-- Instruction --
Extract every line from the entries below that contains the string "menu", matching case exactly.

-- Provided records --
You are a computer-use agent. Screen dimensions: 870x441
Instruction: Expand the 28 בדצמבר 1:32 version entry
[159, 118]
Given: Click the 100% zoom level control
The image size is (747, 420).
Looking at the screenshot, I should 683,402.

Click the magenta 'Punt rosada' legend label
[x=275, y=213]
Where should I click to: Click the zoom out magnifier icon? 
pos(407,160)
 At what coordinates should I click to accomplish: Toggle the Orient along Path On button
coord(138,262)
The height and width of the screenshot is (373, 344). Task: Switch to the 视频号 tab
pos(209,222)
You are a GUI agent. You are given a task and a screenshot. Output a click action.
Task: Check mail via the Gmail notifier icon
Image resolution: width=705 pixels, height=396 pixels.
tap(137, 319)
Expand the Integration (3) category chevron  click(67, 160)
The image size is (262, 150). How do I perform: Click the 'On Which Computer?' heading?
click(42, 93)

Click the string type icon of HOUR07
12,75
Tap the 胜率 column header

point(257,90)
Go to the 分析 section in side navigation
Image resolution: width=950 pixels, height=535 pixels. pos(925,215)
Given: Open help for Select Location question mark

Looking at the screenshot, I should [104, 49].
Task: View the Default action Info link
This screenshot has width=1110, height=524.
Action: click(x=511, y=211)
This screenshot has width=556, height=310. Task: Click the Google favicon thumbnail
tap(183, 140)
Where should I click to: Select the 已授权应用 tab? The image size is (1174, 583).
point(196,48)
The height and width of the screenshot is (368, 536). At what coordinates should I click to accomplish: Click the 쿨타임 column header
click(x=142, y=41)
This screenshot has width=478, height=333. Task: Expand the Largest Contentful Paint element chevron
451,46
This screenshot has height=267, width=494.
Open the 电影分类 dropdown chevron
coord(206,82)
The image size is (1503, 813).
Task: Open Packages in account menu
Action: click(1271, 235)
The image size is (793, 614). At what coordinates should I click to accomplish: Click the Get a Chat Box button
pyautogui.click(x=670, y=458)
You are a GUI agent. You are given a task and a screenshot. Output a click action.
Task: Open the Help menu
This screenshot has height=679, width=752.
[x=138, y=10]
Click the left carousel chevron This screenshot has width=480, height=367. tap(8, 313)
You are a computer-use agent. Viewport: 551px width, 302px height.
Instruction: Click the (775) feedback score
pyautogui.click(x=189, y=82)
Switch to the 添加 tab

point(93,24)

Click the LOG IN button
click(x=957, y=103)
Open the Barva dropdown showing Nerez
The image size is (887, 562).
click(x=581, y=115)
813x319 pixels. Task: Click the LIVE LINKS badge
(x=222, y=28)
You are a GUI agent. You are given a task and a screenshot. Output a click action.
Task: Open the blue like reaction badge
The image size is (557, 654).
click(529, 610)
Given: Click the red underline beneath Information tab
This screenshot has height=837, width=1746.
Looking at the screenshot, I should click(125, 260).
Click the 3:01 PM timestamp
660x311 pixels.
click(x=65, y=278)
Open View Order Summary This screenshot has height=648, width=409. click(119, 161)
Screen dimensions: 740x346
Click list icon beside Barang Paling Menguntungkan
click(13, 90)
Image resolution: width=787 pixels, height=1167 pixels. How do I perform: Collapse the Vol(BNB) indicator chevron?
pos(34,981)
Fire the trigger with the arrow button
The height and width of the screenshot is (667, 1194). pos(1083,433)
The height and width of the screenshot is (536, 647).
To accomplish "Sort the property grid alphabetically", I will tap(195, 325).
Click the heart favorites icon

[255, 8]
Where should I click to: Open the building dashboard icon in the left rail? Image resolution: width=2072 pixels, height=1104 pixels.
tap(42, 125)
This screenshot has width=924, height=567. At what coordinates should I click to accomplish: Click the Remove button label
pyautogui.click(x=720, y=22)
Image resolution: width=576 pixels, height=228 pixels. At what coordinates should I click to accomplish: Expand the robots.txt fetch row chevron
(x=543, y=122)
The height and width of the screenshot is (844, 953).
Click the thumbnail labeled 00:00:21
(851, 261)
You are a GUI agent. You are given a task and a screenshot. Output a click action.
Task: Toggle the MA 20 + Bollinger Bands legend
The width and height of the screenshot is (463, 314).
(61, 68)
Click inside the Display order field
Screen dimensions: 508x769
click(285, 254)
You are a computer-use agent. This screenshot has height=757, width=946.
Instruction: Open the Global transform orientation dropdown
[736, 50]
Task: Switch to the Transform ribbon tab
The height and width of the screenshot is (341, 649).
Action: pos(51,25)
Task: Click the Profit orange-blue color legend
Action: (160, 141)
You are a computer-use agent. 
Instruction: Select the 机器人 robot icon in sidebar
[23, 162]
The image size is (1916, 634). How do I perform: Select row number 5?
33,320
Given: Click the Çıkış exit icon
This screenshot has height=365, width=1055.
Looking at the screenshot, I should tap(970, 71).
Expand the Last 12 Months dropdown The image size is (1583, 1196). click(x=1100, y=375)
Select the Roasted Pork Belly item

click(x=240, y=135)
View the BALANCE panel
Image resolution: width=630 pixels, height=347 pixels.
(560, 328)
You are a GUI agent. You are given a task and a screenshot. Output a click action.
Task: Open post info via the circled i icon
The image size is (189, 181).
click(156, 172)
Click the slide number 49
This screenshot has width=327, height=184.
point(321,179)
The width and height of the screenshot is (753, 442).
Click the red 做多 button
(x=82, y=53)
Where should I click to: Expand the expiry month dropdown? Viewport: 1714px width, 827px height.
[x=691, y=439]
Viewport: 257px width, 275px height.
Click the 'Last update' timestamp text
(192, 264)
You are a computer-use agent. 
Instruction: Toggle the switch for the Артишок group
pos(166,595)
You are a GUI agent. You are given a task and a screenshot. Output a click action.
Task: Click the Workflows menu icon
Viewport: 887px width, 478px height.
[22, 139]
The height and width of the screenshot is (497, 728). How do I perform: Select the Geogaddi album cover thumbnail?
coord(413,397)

-- Solution for this exercise --
Task: Open Packages in account menu
Task: Open the Help menu
Task: Click the Workflows menu icon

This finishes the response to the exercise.